= HOW TO COMPLETE THIS TASK =
Every record below needs to be written out exactly, apart from the pictures.

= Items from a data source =

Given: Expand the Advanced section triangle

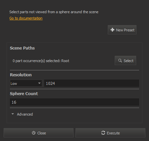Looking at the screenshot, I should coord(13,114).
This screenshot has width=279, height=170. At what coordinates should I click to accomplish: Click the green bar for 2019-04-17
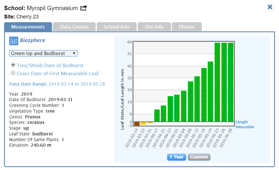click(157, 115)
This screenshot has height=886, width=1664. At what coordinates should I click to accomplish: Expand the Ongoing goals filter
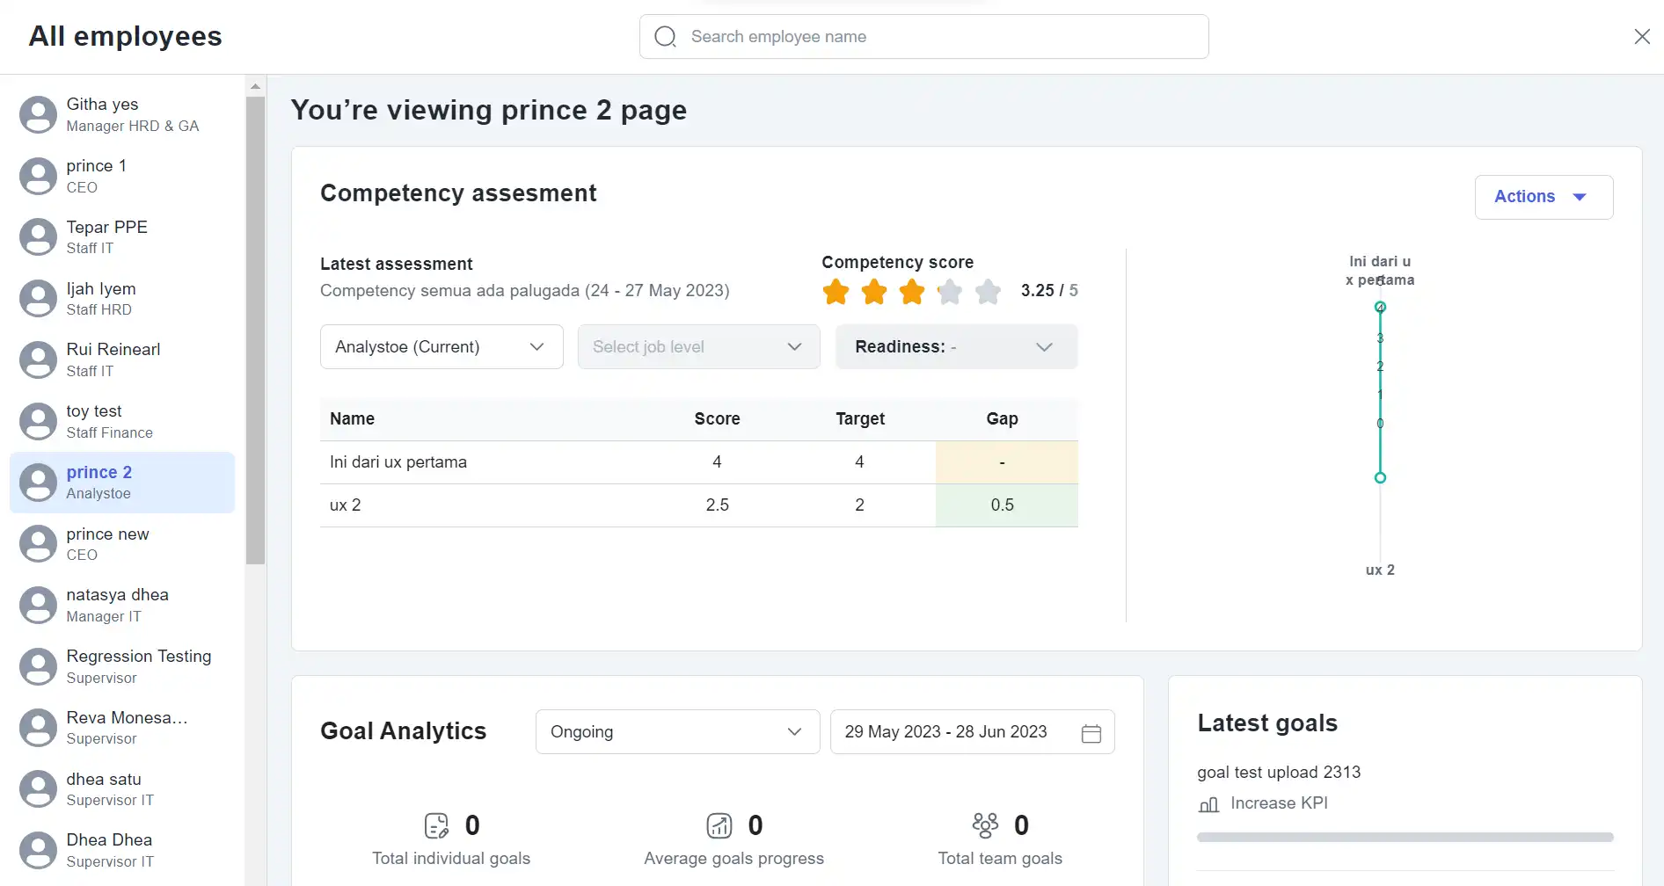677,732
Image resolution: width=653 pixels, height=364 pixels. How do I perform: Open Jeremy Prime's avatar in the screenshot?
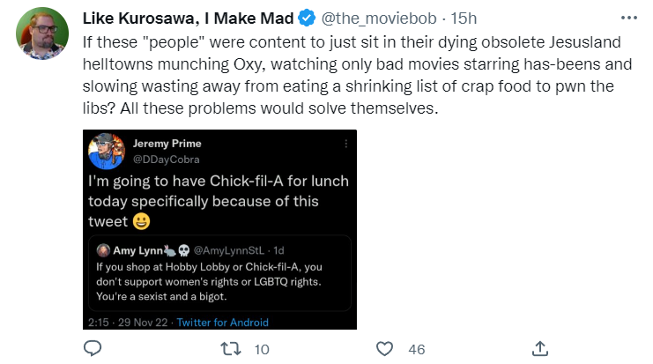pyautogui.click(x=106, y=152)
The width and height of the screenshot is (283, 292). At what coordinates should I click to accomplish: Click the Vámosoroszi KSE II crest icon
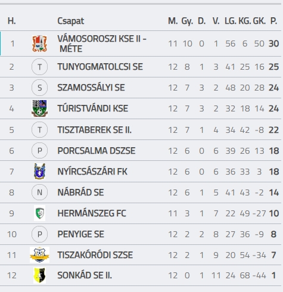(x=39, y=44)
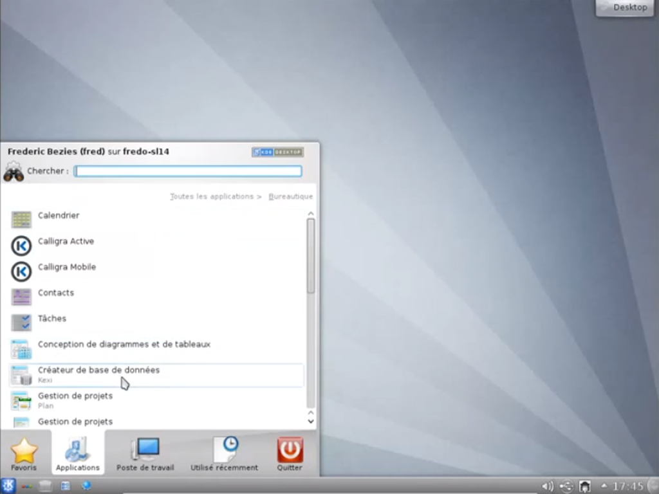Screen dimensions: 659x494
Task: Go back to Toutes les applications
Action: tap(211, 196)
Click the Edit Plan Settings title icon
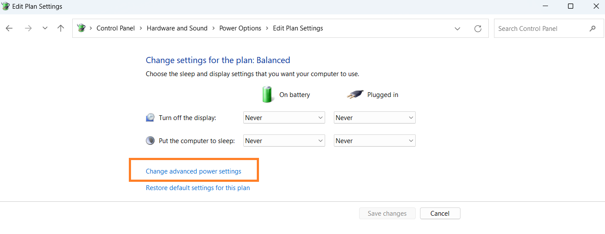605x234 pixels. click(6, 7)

= SOLUTION TO THIS PROBLEM =
Given: Expand the Advanced section triangle

Looking at the screenshot, I should coord(13,114).
This screenshot has width=279, height=170. At what coordinates should I click to accomplish: Click the green bar for 2019-04-17
click(157, 115)
This screenshot has height=886, width=1664. At what coordinates should I click to accomplish: Expand the Ongoing goals filter
677,732
Image resolution: width=653 pixels, height=364 pixels. How do I perform: Open Jeremy Prime's avatar in the screenshot?
pyautogui.click(x=106, y=152)
The width and height of the screenshot is (283, 292). At what coordinates should I click to accomplish: Click the Vámosoroszi KSE II crest icon
(x=39, y=44)
Screen dimensions: 659x494
Task: Go back to Toutes les applications
Action: tap(211, 196)
Click the Edit Plan Settings title icon
605x234 pixels. click(6, 7)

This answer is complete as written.